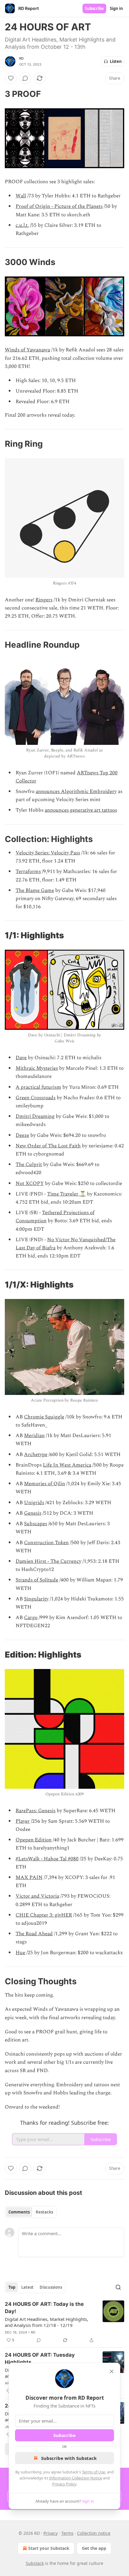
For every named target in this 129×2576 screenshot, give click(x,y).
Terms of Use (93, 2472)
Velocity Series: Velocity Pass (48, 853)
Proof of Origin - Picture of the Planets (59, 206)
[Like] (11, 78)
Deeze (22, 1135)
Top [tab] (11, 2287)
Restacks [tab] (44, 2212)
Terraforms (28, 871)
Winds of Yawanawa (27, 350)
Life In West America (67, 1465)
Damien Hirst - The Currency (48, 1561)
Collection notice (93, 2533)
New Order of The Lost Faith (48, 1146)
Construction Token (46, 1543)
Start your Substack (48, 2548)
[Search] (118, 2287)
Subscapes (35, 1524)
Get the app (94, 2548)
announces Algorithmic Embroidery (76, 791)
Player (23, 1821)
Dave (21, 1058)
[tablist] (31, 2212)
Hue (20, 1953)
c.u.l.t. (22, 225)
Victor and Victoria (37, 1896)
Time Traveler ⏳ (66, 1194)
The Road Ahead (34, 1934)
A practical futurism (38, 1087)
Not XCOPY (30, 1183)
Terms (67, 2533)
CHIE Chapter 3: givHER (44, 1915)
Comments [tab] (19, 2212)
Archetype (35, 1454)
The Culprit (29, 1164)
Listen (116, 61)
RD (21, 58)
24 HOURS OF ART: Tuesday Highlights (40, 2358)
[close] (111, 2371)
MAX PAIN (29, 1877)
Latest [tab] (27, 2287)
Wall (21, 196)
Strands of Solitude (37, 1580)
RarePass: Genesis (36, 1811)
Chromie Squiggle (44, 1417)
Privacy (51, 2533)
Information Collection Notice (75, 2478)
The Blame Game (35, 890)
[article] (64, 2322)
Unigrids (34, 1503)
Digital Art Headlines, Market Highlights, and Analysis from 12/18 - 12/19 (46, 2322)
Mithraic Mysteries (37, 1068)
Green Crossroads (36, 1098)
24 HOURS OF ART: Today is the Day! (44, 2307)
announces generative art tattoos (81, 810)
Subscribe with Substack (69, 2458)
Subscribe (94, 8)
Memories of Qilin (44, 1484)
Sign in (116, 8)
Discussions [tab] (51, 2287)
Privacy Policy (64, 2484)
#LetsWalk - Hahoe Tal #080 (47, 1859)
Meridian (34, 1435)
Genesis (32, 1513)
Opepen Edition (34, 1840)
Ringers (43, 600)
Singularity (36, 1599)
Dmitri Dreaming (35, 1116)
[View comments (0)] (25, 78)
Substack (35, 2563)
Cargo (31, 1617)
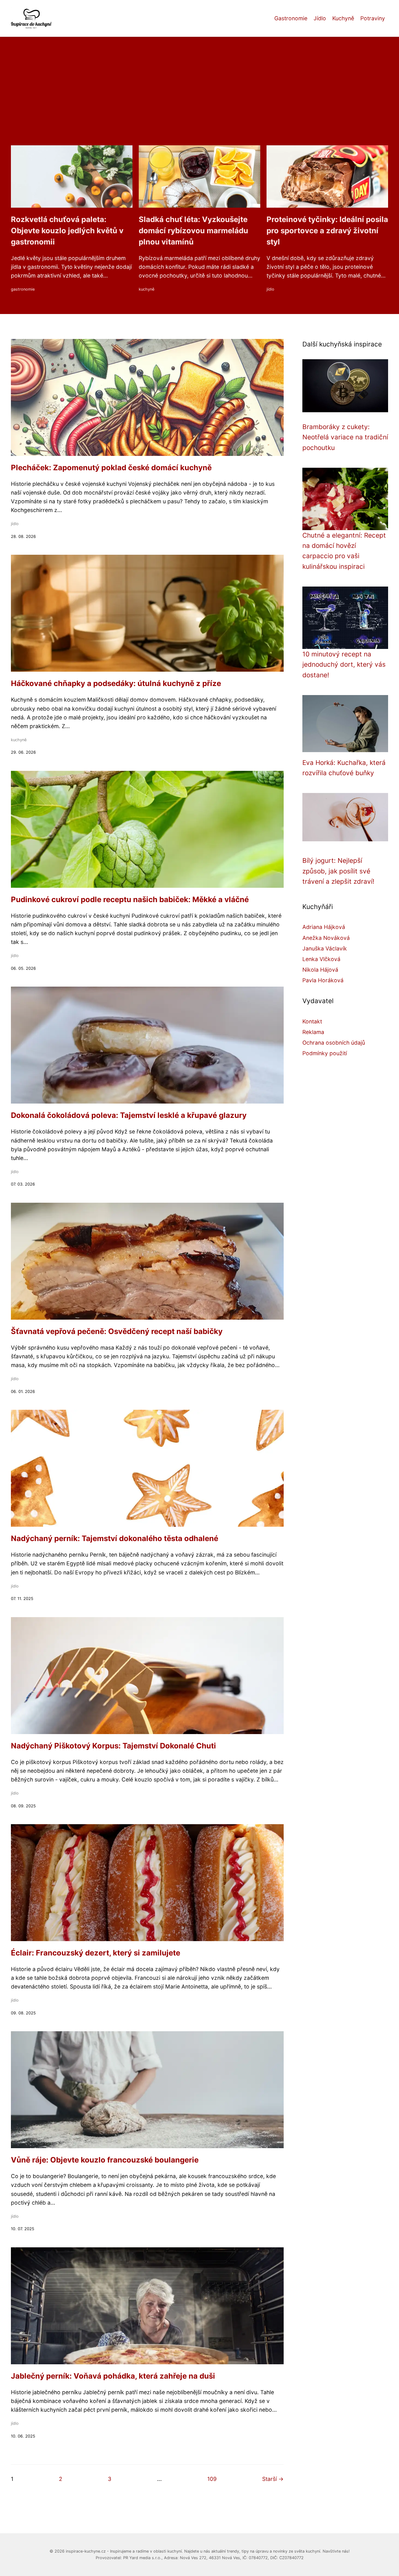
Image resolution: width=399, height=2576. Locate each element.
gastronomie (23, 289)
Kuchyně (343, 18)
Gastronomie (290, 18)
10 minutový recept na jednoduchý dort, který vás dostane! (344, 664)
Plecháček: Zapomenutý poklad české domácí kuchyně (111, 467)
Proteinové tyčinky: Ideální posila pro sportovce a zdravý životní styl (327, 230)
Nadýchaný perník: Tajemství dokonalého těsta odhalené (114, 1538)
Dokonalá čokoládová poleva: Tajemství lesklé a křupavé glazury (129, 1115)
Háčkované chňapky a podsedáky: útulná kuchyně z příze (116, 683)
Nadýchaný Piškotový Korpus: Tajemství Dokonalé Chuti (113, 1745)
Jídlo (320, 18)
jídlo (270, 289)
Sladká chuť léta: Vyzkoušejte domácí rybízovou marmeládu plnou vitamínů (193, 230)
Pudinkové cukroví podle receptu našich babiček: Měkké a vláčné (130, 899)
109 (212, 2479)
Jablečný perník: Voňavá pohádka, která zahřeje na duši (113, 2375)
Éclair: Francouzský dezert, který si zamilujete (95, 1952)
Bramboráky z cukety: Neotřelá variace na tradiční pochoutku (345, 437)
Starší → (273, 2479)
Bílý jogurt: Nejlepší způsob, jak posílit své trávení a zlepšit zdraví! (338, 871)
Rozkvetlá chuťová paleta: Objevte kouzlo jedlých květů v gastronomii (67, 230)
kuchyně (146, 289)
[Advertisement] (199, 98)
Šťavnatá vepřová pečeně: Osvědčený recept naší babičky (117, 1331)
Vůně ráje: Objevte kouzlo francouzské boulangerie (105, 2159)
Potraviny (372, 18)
==
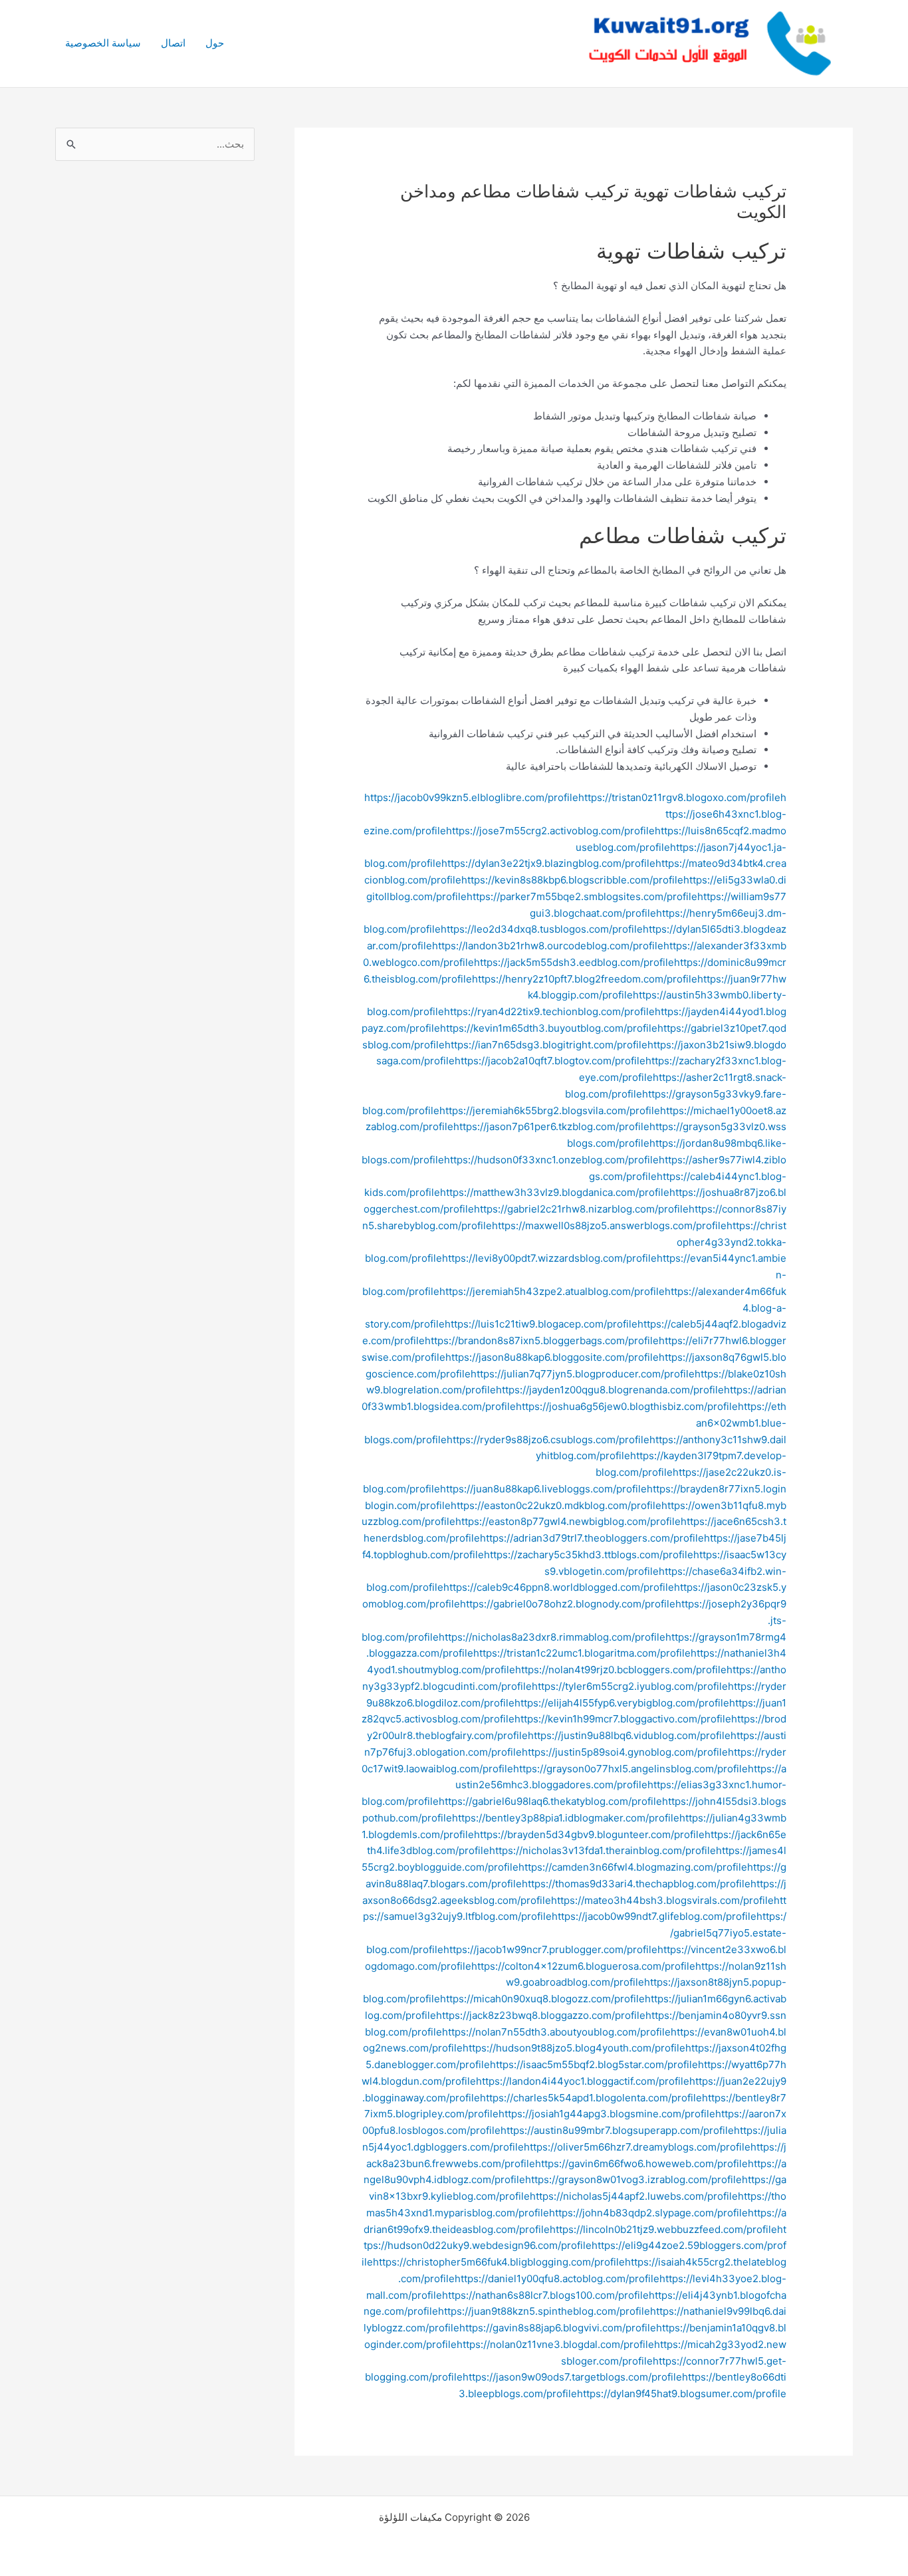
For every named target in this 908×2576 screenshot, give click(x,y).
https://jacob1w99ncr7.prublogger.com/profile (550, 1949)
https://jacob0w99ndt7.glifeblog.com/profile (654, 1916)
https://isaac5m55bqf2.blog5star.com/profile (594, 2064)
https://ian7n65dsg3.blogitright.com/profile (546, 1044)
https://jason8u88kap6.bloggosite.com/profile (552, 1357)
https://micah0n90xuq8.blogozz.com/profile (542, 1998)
--
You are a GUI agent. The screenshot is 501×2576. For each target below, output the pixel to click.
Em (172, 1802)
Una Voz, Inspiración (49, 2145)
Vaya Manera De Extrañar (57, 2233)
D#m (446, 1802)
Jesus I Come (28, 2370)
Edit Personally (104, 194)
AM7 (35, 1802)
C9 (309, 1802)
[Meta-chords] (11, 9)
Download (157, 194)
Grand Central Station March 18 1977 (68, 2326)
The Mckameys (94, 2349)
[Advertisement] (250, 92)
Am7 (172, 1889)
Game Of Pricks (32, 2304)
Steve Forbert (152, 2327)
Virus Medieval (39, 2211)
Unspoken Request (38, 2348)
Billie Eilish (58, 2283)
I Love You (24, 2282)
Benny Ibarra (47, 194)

#### [TASK DIRECTIONS]
Within the material above, output exactly the lines from the one with "Pudinkové cukroví podle" through the one with "[Advertisement] (199, 98)", end lines included, and nothing besides.

#### [RESPONSE]
Pudinkové cukroví podle receptu našich babiček: Měkké a vláčné (130, 899)
109 (212, 2479)
Jablečný perník: Voňavá pohádka, která zahřeje na duši (113, 2375)
Éclair: Francouzský dezert, který si zamilujete (95, 1952)
Bramboráky z cukety: Neotřelá variace na tradiční pochoutku (345, 437)
Starší → (273, 2479)
Bílý jogurt: Nejlepší způsob, jak posílit své trávení a zlepšit zdraví! (338, 871)
Rozkvetlá chuťová paleta: Objevte kouzlo jedlých květů v gastronomii (67, 230)
kuchyně (146, 289)
[Advertisement] (199, 98)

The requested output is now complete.